Indeed, wigs are always funny. When my mother had cancer and lost all her hair, we found much to amuse in the proffered wig selection. She opted against, in the end, and went for the bohemian scarf look. It was a light moment at a dark time.

It’s not just our era that hoots at wigs, though. I think wigs have always raised a smile. The splendidly named Lady Mary Wortley Montagu, writing from Paris in 1718, was most amused by friends with their Hair cut short and curled round their faces, loaded with powder that makes it look like white wool, and then on their cheeks to their chins, unmercifully laid on, a shining red japan that glisters in a most flameing manner that they seem to have no resemblance to human faces, and I am apt to believe took the first hint of their dress from a fair sheep new raddled.
(From Anne Buck’s comprehensive Dress in Eighteenth Century England, B. T. Batsford Ltd., London 1999.)

The word ‘wig’, short for ‘periwig’, seems to have appeared in 1675, but the idea of the wig has been around since the ancient Egyptians suffered sunstroke. As with so many other things, wigs were born of practicality but, because humans are really peacocks, soon found themselves suborned into the great world of vanity. Decorated with preposterous appendages and all stuck together with bacon fat, they were not only 'must wears', they also made useful homes for assorted creepycrawlies. It wasn't unknown for a lady to go to a party bearing one family of mice on her head, only to return with another. Wigs were useful to balding men and even if you weren't bald, saved you the bother of washing your hair. Royalty turned them into a character statement: Elizabeth 1st famously wore a smart red wig to show she was a smart, fiery kind of gal; Charles II preferred a loose silky one, to show he was a loose, silky kind of chap.

Powdering the wig, as Alice’s grandmother does in my How the Hangman Lost His Heart, was not without its dangers, as Gay’s poem ‘Trivia’ illustrates:

You sometimes meet a Fop of nicest Tread
Whose mantling Peruke veils his empty Head
Him, like the Miller, pass with Caution by
Lest from his Shoulders Clouds of powder fly.

(again, courtesy of Anne Buck)

A Powder Tax instituted in 1786 indicates that there were enough 'clouds' for the Exchequer to take an interest.
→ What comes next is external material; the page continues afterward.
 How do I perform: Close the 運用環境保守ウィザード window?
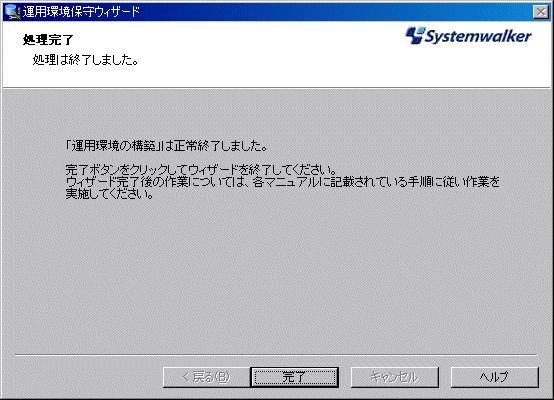(x=541, y=12)
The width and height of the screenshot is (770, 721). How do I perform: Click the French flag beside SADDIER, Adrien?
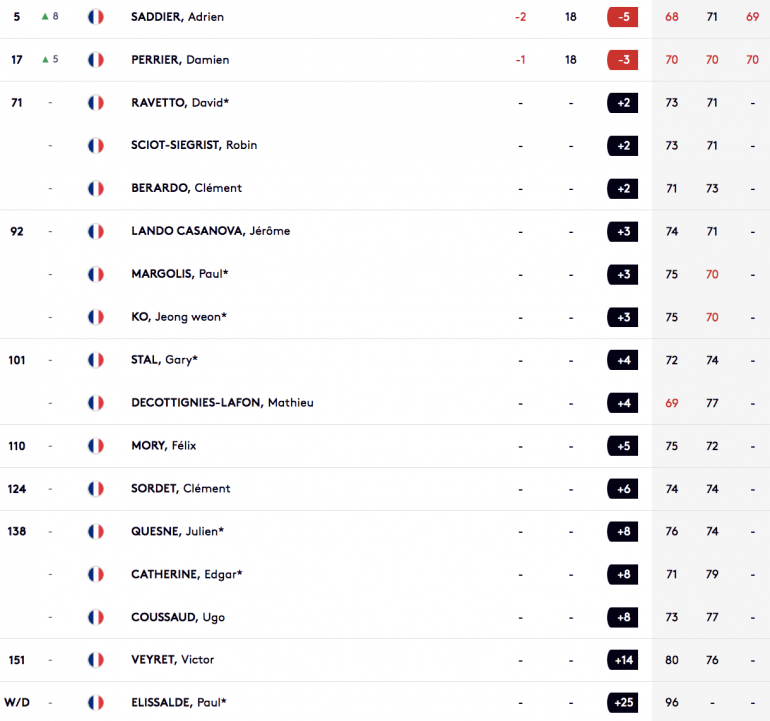click(96, 17)
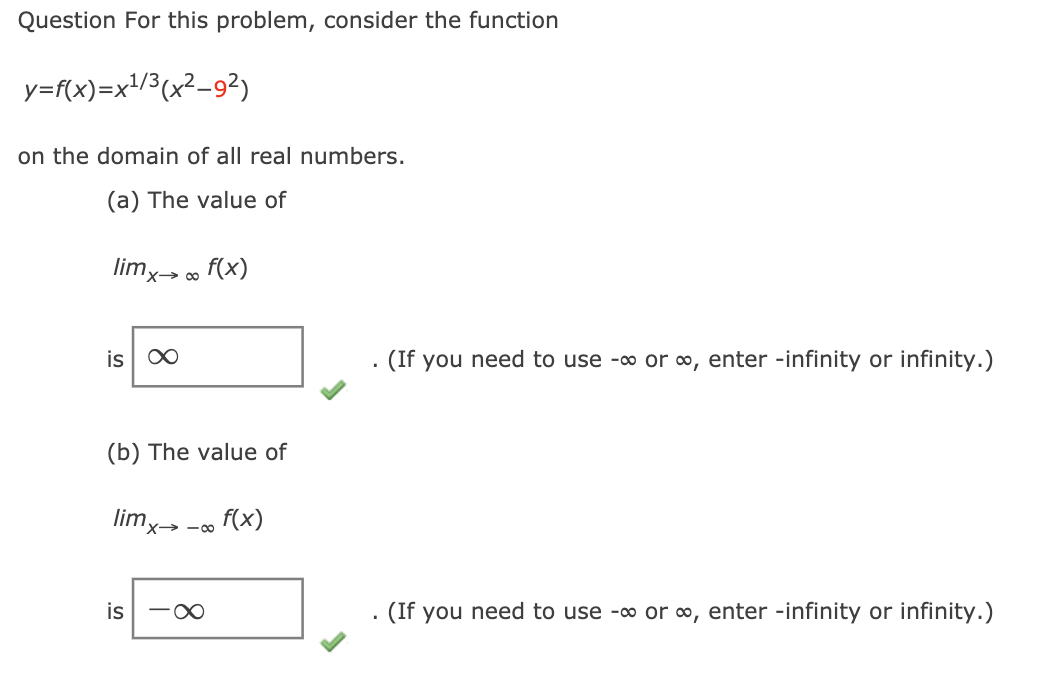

I can find no record of this tax being abolished.

My wigs (unpowdered, let me assure HMRC) are supposedly strictly for procrastination purposes. They live in a bag by my desk and when I can’t think of anything better to do, I put one on. But our house is chilly and the wigs are beautifully warm. Here lurks a danger. Sometimes I forget to take the wig off, and once got all the way onto the main road before realising the top of my head was still Duchess of Devonshire Aiming to Shock. Unsurprisingly, my children were never keen for me to meet them at the school gate. I considered that a wiggy bonus.